-- Recorded data follows --

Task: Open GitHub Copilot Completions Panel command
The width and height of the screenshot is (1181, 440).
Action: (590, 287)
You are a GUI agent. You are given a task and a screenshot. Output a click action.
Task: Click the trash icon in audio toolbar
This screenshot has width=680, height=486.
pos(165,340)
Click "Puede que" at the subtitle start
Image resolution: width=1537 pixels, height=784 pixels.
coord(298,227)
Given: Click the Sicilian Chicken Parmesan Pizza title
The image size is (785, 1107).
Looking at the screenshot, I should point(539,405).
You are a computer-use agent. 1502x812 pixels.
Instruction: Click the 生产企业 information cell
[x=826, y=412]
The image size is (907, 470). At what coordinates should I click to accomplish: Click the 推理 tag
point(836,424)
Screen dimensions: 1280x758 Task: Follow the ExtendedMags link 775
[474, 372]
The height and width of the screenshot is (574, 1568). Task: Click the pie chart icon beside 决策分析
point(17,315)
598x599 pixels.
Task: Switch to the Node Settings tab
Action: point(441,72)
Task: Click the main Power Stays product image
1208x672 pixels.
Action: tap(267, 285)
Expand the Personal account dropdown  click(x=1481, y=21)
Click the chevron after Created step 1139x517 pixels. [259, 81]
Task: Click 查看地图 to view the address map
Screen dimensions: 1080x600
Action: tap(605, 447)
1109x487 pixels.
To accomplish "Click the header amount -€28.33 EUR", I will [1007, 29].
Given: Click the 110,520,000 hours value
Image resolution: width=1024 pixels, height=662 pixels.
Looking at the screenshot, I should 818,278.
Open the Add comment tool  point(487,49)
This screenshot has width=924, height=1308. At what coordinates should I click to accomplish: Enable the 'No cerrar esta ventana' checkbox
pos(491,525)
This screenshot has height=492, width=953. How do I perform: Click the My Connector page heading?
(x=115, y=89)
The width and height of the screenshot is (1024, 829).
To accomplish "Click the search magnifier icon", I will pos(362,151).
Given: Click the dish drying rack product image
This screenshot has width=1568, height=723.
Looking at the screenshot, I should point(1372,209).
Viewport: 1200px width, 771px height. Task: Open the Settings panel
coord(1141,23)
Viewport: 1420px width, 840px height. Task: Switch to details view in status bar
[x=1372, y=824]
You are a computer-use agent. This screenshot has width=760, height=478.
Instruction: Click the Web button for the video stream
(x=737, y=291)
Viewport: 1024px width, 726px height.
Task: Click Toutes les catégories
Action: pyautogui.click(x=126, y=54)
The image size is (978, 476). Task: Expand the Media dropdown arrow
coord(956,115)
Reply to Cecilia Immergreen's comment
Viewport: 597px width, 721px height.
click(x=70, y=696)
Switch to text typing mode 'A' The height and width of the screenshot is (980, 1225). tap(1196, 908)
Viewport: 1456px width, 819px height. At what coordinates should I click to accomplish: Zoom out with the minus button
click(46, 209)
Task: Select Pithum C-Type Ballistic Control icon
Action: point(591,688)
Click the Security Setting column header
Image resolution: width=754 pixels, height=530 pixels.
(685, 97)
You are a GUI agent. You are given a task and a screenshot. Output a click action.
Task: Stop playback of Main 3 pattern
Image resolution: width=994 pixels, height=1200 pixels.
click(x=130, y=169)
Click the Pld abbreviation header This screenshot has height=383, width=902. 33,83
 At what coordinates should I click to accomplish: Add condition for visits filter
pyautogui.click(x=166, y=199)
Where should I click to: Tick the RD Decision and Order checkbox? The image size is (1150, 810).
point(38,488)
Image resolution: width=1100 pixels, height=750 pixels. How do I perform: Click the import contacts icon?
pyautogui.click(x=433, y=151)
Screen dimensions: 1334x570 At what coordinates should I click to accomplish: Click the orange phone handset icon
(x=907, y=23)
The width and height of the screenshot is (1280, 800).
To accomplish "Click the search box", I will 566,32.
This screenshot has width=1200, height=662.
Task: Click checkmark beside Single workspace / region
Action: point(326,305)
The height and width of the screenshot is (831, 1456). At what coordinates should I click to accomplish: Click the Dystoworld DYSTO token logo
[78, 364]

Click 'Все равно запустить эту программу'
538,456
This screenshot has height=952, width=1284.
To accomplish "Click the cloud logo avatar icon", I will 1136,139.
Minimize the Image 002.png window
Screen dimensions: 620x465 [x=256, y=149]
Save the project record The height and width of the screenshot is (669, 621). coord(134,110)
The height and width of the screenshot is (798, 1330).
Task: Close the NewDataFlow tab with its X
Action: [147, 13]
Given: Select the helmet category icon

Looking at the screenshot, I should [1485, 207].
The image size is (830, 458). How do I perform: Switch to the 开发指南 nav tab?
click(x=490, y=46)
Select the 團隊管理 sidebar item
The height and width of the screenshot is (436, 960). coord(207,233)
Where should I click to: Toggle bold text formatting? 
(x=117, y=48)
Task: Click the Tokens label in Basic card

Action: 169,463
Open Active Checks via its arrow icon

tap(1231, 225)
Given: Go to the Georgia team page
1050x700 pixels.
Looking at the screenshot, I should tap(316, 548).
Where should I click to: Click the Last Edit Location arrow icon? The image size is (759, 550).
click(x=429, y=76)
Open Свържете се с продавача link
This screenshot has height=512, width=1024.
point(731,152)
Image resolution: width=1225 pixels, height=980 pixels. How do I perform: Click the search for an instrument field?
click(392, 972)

-- Recorded data concluded --

**What the task requires:** What you give back should be the lines from the one with "Given: Go to the Georgia team page" to the end of the data, copied exactly, both ends included.

**Answer for the task:**
Given: Go to the Georgia team page
1050x700 pixels.
Looking at the screenshot, I should tap(316, 548).
Where should I click to: Click the Last Edit Location arrow icon? The image size is (759, 550).
click(x=429, y=76)
Open Свържете се с продавача link
This screenshot has height=512, width=1024.
point(731,152)
Image resolution: width=1225 pixels, height=980 pixels. How do I perform: Click the search for an instrument field?
click(392, 972)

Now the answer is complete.